(LifeSiteNews) — The headline in the Scottish Daily Express succinctly summarizes the reaction to a recent invention by Australian Dr. Philip “Death” Nitschke: “Outrage as scientist backs gas chamber ‘death pod’ scheme for Scotland.” Nitschke has become notorious over the past several years due to his high-profile promotion of his “do-it-yourself death pods,” airtight capsule-shaped pods in which the suicidal can seal themselves and release a nitrogen gas that will knock them out in 60 seconds and kill them within 10. It is not as swift a death as the lethal injection method but does have the benefit of ensuring that other people do not have to be involved.
Nitschke first marketed his “Sarco” death pods to the Switzerland last year — a prime definition for “suicide tourism” where people can travel to have themselves killed in a variety of spa-like resorts created for that purpose. “Sarco” is short for “sarcophagus,” but the device is designed to look like a spaceship to symbolize the send-off to a new “destination,” as one Swiss suicide provider noted. The Sarco pods have been displayed in the Netherlands and Germany but have only been used in Switzerland. Nitschke hopes that his death pods will become widely available through downloadable designs and 3-D printing.
He is at it again, advocating his 3-D printed invention to the Scots, writing to Lib Dem MSP Liam McArthur, who is pushing a so-called “assisted suicide” bill, that his sleek-looking death pods “lead to a peaceful, even euphoric death.” He did not add that he is merely assuming this, as he obviously not given the pod a go for himself. Anti-euthanasia campaigners such as Dr. Gordon Macdonald of Care Not Killing have responded with horror, noting that “(o)rdinary people will be shocked and appalled at Philip Nitschke’s attempt to lobby for the use of his personal gas chamber should Scotland legalise assisted suicide and euthanasia.”

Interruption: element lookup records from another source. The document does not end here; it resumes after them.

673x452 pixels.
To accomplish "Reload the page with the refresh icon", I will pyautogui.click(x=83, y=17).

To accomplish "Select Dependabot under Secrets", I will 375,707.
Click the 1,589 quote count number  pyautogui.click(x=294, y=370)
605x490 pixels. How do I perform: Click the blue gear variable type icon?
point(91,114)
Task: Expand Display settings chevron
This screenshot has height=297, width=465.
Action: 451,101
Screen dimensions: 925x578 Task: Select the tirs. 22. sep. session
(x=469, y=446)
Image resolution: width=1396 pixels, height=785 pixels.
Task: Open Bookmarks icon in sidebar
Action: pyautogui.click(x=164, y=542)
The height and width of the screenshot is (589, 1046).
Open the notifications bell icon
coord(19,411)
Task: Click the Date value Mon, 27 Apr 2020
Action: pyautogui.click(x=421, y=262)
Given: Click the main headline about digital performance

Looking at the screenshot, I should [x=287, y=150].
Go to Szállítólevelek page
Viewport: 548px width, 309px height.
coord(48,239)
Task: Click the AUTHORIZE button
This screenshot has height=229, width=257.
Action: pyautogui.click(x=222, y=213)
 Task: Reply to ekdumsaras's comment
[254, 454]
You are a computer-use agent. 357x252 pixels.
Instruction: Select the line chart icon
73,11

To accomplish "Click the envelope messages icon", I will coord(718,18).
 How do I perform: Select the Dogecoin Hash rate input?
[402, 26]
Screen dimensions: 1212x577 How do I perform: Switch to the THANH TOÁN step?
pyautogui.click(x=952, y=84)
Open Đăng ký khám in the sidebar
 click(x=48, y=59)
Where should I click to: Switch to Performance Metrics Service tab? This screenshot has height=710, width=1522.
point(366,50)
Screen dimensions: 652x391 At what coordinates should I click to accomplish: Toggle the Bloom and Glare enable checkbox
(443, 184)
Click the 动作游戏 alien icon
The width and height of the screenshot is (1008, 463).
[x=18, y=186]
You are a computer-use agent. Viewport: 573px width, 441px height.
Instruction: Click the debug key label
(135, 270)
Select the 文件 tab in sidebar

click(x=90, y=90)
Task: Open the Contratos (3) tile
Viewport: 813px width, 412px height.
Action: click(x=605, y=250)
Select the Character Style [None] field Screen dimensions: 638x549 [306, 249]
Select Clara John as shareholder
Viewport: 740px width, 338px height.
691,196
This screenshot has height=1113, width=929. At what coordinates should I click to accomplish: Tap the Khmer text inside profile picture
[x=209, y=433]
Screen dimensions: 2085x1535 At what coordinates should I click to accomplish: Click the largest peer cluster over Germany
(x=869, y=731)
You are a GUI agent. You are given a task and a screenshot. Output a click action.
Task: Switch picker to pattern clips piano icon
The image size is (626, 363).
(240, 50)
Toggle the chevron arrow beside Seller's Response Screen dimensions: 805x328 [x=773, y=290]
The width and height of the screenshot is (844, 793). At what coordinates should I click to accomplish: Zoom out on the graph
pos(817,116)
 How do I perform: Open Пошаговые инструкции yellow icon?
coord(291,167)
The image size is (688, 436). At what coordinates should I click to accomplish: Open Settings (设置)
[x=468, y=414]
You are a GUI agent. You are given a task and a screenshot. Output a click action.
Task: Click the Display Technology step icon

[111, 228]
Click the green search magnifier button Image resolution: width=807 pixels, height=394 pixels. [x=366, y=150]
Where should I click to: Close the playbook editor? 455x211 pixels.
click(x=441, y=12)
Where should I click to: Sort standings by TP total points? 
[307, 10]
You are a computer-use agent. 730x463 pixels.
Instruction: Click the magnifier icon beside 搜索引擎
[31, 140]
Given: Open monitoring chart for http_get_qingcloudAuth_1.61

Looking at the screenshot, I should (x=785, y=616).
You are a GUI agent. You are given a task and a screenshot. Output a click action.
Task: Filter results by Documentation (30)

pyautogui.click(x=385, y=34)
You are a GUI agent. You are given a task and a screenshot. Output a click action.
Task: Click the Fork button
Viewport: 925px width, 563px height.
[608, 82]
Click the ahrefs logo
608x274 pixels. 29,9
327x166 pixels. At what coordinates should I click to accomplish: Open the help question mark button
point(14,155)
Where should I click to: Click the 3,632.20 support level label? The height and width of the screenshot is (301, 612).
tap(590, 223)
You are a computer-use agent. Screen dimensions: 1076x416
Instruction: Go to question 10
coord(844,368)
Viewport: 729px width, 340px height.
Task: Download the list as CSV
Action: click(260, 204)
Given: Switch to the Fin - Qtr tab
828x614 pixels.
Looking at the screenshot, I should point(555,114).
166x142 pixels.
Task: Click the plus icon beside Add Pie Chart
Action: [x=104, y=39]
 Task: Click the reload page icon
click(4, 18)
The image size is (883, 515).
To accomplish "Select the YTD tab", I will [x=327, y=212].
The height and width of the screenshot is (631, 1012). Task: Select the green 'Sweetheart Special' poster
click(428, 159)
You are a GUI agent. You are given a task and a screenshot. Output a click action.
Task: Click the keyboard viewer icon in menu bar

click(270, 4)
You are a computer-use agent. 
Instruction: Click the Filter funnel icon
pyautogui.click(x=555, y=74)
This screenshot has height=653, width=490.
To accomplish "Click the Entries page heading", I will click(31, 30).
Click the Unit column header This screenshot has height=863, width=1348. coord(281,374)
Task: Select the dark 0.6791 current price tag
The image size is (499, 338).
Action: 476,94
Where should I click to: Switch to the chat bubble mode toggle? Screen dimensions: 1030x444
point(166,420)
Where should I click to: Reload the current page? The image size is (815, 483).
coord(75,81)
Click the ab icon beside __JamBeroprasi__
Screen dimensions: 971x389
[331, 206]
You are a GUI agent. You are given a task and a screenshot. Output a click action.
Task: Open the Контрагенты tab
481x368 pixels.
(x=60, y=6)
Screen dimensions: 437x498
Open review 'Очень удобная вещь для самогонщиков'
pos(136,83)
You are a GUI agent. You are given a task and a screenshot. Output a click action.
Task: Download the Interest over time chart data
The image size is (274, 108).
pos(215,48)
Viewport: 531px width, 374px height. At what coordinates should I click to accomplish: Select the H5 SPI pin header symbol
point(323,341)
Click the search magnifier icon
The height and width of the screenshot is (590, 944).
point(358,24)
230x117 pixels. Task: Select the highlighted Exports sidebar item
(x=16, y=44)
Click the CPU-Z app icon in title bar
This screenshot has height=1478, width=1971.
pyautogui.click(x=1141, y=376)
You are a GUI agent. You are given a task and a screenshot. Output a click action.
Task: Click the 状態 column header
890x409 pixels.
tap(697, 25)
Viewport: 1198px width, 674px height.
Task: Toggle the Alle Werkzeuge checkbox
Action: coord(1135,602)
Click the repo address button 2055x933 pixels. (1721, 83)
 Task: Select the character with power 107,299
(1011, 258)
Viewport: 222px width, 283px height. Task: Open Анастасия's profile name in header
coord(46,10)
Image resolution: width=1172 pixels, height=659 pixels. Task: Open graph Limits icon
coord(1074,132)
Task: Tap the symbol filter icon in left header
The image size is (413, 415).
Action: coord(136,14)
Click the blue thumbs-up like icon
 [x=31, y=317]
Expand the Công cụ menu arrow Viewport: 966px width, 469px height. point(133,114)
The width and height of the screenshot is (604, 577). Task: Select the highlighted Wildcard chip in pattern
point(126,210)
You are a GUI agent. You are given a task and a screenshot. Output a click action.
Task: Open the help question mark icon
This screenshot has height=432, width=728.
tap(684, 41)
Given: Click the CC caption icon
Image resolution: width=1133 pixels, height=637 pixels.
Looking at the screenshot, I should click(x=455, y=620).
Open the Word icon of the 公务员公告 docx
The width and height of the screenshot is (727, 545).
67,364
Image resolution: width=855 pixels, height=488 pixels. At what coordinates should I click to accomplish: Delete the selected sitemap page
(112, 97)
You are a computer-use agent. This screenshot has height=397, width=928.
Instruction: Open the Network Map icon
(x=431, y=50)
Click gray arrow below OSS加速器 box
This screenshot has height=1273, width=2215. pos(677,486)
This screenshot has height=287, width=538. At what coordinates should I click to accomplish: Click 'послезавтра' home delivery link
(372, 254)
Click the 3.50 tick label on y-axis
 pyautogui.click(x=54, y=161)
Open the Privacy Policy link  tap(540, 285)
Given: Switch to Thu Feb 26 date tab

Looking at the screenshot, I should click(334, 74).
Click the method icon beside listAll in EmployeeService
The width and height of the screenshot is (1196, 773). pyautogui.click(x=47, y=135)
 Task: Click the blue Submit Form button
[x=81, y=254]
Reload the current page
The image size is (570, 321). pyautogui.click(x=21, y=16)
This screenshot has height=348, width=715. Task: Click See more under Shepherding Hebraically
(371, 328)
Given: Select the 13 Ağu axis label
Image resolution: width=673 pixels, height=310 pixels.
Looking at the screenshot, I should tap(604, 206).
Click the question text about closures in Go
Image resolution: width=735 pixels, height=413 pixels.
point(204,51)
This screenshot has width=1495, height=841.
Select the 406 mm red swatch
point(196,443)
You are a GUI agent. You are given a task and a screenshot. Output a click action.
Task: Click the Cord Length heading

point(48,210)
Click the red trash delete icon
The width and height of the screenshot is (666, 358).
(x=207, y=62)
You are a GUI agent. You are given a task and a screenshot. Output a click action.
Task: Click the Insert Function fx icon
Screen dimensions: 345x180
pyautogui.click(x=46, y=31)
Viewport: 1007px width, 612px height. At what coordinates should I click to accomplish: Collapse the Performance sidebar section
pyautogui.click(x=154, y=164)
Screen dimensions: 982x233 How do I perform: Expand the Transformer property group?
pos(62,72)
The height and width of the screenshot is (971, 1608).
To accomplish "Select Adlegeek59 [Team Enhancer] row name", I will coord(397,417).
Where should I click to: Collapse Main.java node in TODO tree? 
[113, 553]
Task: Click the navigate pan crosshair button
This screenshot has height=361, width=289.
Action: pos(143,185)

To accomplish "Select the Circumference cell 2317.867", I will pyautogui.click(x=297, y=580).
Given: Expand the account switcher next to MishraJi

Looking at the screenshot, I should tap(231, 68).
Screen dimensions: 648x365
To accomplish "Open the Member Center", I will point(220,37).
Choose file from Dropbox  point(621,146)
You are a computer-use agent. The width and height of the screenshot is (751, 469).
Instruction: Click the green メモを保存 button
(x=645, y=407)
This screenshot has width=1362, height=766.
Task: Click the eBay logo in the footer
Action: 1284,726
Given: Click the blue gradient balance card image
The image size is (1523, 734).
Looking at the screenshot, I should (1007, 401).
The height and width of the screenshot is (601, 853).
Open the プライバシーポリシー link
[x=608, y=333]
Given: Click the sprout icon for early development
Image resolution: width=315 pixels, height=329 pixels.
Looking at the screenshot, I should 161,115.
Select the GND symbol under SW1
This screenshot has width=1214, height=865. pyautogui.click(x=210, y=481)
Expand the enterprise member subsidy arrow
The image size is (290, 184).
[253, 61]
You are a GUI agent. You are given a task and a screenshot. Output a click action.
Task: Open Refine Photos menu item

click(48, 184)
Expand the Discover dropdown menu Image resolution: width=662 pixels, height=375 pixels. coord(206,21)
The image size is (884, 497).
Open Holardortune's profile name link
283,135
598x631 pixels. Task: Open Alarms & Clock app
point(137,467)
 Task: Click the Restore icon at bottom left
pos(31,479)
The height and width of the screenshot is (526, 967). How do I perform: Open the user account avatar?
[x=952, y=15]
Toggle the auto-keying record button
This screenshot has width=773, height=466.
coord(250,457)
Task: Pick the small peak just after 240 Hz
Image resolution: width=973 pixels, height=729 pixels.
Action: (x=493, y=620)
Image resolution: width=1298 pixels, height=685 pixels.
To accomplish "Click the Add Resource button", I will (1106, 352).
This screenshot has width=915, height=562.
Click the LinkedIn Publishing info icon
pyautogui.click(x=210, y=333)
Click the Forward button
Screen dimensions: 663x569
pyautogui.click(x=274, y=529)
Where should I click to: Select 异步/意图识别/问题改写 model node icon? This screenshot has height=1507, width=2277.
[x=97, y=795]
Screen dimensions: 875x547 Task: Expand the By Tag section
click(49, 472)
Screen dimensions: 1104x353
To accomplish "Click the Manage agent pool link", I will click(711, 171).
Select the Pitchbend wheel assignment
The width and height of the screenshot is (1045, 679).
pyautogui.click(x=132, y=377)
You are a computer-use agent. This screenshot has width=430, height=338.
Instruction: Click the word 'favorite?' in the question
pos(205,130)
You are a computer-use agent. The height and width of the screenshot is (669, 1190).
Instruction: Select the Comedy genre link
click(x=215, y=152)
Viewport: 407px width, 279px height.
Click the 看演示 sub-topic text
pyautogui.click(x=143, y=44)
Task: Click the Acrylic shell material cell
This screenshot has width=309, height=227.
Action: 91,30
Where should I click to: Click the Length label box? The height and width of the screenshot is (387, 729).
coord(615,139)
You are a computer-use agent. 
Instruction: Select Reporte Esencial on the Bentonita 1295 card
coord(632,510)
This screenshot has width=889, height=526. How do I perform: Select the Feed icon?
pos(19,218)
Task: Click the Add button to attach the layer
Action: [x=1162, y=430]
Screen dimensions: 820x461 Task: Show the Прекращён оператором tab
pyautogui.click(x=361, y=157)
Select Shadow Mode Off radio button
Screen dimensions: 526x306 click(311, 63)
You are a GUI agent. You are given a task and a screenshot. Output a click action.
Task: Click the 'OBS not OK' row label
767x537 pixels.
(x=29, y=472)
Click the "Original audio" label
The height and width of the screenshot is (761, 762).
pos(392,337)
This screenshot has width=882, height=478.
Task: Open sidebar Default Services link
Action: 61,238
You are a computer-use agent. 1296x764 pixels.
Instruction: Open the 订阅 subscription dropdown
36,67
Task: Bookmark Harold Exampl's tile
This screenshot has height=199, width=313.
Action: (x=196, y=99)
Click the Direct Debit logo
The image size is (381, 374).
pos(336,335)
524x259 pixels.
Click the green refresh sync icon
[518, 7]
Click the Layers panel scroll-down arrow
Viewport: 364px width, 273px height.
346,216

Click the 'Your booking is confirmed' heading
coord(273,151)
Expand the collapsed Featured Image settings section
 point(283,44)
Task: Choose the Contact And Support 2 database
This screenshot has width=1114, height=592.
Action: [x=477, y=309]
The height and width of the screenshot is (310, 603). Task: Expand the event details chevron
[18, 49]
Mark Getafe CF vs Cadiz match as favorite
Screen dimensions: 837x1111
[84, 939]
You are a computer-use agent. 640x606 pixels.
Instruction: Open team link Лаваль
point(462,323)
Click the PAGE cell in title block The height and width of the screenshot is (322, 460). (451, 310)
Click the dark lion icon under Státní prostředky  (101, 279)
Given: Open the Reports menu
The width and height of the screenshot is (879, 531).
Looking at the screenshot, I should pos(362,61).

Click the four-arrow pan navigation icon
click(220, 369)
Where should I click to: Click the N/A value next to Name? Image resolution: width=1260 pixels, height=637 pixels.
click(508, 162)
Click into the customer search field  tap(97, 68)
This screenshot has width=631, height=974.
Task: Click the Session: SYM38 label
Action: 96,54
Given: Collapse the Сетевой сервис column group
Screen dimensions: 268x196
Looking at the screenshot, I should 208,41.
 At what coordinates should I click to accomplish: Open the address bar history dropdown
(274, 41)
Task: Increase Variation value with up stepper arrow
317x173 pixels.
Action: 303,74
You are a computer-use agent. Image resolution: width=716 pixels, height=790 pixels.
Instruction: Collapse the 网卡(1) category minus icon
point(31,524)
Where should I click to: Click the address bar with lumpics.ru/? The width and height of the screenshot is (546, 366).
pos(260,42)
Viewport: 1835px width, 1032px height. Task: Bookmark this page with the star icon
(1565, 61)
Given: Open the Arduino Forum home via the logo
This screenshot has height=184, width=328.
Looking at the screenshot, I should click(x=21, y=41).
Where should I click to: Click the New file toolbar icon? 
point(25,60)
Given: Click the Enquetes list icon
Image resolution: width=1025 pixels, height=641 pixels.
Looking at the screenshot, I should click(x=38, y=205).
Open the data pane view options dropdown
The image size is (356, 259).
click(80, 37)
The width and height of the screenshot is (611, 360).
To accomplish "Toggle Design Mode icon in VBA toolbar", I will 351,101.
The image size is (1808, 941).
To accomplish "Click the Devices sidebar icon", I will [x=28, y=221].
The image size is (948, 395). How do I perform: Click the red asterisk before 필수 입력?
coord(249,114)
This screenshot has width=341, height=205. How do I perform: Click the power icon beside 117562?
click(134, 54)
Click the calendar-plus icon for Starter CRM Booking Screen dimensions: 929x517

The reaction to Dr. Death’s suicide pods has largely been one of horror, and considering the widespread popularity of laws legalizing assisted suicide and euthanasia, I wonder why that is. Perhaps it is not simply the “democratization of dying,” which Nitschke proclaims as his goal — but the technocratic, inhuman method being used. During the decades between Nazi Germany’s euthanasia regime and the Netherlands’ fateful 2001 decision to begin killing some of her citizens once again, these practices were rejected because we had witnessed where they would lead. Nitschke’s little gas chambers, despite their slick design and shiny, “drive off into the sunset” vibe, still look and feel fundamentally sinister. Our culture has embraced assisted suicide, but gas chambers still feel a step too far.
It’s hard to tell how long such instinctual resistance will last, though. After all, Canadian euthanasia pioneer Dr. Ellen Wiebe, who is also an abortionist, was willing to sneak into an Orthodox Jewish nursing home in Vancouver with her killing equipment in her bags to deliver a lethal injection to a patient against the wishes of the institution, terrifying many of the Holocaust survivors who lived there and had dark and awful memories of such practices that lived within them still. When the corpse — and Wiebe’s role in the death — were discovered, she proved unrepentant, stating that her clandestine mission into the Jewish nursing home was the right thing to do. The journalists covering the story were palpably uncomfortable, although they couldn’t quite articulate why.
I suspect it probably has a lot to do with the fact that do-it-yourself gas chambers and lethal injections in Jewish nursing homes are an uncomfortable reminder of what unfolded last time we were comfortable with such practices.